Фрагмент страницы:
Так что примемся лучше перечитывать Бунина, пока его не запретили опять.
Вот он видит в советской газете: «Все на защиту революции, так еще недавно лучезарно сиявшей миру!» И в ярости кричит:
— Когда она сияла, глаза ваши бесстыжие?
Голос, точно, как у Пушкина.
18 марта 2004
Сто тридцать лет со дня рождения Николая Алекандровича Бердяева, русского философа.
Того самого. Знаменитого на Западе настолько, что кое-кто даже читает его книги (переведены в двух десятках стран). А на родине известного тем, что по приказу правительства ее покинул: уплыл в сентябре 1922 года на так называемом «философском пароходе». (Кстати, на самом-то деле назывался пароход — «Oberburgermeister Haken».)
Изгнание — признание. Кого попало не выдворяют. На пять советских лет пришелся пик русской славы Бердяева. Ему даже выписали было — как одному из двенадцати самых видных интеллигентов — спецпаек. И в ЧК допрашивал его Дзержинский лично. А закончив допрос, обратился к Менжинскому с такими словами:
— Сейчас поздно, а у нас процветает бандитизм, нельзя ли отвезти господина Бердяева домой на автомобиле?

Задание A:
Определите, соответствуют ли фрагменту страницы утверждения (i), (ii) и (iii). На каждое ответьте «да» или «нет» и приведите решающие слова фрагмента дословно.
(i) Бердяев покинул родину в сентябре 1922 года на «философском пароходе».
(ii) Книги Бердяева переведены в тридцати странах.
(iii) В ЧК Бердяева допрашивал Менжинский.

Материал:
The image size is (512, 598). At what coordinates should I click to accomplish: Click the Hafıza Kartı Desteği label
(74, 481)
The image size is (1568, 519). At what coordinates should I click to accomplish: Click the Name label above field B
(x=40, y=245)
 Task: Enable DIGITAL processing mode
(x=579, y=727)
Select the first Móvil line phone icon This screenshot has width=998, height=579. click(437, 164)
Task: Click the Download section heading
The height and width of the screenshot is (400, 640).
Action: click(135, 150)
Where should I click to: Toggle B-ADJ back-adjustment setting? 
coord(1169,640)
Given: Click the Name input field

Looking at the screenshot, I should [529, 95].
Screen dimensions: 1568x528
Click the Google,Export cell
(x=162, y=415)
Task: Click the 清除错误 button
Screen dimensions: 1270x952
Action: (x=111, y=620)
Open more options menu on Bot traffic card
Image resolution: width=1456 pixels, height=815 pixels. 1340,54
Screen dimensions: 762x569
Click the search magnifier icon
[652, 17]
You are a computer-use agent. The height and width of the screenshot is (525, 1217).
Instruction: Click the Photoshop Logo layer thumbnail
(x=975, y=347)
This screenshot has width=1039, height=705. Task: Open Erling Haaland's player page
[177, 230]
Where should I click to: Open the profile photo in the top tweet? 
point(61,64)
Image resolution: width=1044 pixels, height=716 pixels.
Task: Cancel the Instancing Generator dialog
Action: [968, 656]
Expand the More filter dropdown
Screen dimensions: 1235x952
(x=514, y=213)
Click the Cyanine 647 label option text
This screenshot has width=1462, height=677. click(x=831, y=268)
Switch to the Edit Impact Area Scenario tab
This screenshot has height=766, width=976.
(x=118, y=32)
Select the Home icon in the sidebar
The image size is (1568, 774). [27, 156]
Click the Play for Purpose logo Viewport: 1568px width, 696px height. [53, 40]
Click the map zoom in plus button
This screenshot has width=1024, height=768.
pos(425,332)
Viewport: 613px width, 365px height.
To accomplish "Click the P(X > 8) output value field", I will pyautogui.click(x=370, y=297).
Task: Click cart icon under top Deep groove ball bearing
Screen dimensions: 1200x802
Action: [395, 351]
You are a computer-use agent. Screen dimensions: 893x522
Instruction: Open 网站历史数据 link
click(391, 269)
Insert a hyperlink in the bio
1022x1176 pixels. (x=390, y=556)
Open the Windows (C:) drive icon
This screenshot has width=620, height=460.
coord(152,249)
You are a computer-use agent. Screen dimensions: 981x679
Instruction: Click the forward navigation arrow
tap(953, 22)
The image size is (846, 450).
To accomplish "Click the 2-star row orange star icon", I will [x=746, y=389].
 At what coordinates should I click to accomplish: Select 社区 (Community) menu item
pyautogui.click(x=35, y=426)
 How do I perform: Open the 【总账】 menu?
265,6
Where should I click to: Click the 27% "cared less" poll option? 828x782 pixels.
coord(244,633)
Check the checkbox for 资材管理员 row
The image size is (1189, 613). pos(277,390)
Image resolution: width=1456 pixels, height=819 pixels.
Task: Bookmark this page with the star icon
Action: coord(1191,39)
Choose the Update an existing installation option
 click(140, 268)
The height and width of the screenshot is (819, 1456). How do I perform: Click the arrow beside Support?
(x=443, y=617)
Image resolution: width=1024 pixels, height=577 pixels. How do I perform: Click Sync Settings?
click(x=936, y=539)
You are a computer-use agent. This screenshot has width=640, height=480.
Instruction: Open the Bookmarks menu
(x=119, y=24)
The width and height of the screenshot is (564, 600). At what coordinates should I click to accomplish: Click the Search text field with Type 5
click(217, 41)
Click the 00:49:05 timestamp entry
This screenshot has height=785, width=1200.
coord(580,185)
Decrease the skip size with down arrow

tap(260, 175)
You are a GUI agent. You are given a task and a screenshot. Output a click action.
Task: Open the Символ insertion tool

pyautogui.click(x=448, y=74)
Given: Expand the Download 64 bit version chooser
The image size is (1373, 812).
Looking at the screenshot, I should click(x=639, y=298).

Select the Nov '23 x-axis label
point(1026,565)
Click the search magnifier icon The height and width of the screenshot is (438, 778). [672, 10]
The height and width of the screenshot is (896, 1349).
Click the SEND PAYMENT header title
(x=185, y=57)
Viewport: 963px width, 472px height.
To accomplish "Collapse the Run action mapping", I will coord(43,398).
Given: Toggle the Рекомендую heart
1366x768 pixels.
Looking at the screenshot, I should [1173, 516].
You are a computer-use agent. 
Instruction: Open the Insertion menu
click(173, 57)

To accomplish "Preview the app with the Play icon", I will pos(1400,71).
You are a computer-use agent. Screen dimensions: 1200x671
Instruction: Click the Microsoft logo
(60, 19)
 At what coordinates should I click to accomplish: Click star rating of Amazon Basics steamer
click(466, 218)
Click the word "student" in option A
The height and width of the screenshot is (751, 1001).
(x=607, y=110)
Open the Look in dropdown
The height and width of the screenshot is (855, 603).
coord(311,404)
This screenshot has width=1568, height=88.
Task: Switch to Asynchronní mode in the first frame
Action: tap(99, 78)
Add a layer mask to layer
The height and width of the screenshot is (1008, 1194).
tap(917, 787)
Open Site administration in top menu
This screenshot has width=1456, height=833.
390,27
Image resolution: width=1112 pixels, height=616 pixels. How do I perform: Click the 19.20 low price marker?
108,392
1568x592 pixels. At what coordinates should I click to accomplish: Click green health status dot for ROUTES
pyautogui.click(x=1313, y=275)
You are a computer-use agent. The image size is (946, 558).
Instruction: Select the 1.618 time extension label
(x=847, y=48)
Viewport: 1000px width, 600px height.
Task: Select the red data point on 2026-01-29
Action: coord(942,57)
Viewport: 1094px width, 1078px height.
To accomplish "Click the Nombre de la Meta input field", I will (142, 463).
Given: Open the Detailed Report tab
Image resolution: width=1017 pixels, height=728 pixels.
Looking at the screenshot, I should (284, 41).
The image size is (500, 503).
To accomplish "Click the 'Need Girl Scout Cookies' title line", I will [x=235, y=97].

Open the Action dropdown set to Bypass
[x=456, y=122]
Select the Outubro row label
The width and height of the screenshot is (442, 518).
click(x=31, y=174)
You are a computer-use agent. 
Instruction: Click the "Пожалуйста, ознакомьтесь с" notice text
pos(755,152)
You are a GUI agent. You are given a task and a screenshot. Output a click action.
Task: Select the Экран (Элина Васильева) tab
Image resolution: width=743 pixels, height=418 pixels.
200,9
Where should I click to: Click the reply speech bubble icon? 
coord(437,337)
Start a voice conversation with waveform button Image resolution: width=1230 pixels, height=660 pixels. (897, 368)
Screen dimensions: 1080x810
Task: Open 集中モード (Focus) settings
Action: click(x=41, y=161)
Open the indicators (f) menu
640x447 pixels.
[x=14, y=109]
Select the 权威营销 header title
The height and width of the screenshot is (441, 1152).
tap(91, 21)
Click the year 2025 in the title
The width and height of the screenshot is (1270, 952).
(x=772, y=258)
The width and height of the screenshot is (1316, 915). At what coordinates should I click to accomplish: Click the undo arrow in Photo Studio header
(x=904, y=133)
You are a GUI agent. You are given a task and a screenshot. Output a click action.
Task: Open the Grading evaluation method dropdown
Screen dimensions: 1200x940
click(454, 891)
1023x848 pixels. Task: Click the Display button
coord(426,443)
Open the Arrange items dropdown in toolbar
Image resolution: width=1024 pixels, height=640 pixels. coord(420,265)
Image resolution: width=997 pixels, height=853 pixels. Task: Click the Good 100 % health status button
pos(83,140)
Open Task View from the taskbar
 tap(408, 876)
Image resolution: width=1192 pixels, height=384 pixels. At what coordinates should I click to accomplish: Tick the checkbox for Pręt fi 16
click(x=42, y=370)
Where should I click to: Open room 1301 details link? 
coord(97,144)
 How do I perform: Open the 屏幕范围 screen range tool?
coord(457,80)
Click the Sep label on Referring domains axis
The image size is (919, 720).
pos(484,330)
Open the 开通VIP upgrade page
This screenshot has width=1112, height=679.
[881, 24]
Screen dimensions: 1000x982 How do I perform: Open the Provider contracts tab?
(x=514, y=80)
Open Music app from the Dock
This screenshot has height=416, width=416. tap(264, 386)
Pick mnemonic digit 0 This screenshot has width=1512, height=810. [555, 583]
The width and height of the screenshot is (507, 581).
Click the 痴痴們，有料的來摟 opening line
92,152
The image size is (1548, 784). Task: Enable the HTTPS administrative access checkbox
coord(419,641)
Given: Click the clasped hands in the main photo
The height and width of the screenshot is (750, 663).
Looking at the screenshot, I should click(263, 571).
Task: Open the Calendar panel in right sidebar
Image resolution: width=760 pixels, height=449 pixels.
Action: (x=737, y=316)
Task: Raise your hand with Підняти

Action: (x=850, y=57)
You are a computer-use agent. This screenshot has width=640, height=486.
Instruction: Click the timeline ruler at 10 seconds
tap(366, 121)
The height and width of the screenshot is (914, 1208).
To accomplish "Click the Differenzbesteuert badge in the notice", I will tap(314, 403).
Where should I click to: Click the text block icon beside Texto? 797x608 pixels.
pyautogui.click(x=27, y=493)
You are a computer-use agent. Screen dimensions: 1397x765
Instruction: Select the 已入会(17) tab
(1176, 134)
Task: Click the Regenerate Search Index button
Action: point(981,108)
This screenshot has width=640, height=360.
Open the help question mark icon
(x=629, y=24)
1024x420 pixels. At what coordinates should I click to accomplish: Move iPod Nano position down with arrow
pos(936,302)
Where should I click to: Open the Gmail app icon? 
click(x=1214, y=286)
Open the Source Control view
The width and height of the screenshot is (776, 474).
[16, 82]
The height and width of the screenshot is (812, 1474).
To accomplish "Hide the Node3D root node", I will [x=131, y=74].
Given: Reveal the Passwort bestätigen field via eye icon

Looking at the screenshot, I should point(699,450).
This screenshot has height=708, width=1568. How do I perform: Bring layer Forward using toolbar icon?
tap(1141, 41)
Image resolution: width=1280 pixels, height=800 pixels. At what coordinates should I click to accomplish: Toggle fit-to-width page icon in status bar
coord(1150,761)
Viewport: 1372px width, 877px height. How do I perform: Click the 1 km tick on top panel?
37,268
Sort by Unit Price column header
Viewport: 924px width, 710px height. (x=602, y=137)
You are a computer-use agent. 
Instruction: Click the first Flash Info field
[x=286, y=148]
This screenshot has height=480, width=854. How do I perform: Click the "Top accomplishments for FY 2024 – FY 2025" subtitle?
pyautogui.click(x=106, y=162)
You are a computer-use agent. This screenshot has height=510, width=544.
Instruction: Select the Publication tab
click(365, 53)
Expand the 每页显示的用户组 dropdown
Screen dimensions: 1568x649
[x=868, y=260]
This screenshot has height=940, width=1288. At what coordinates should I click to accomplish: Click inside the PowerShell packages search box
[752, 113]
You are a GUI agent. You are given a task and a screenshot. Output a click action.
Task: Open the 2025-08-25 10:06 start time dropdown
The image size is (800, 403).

Задание B: Найдите в листинге все строки, где встречается сочетание символов «text», и выпишите их полностью.

Результат задания A:
(i) Да: «уплыл в сентябре 1922 года на так называемом «философском пароходе»».
(ii) Нет: «переведены в двух десятках стран».
(iii) Нет: «И в ЧК допрашивал его Дзержинский лично».

Результат задания B:
Click the Cyanine 647 label option text
The width and height of the screenshot is (564, 600). At what coordinates should I click to accomplish: Click the Search text field with Type 5
Instruction: Click the "Пожалуйста, ознакомьтесь с" notice text
Where should I click to: Click the text block icon beside Texto? 797x608 pixels.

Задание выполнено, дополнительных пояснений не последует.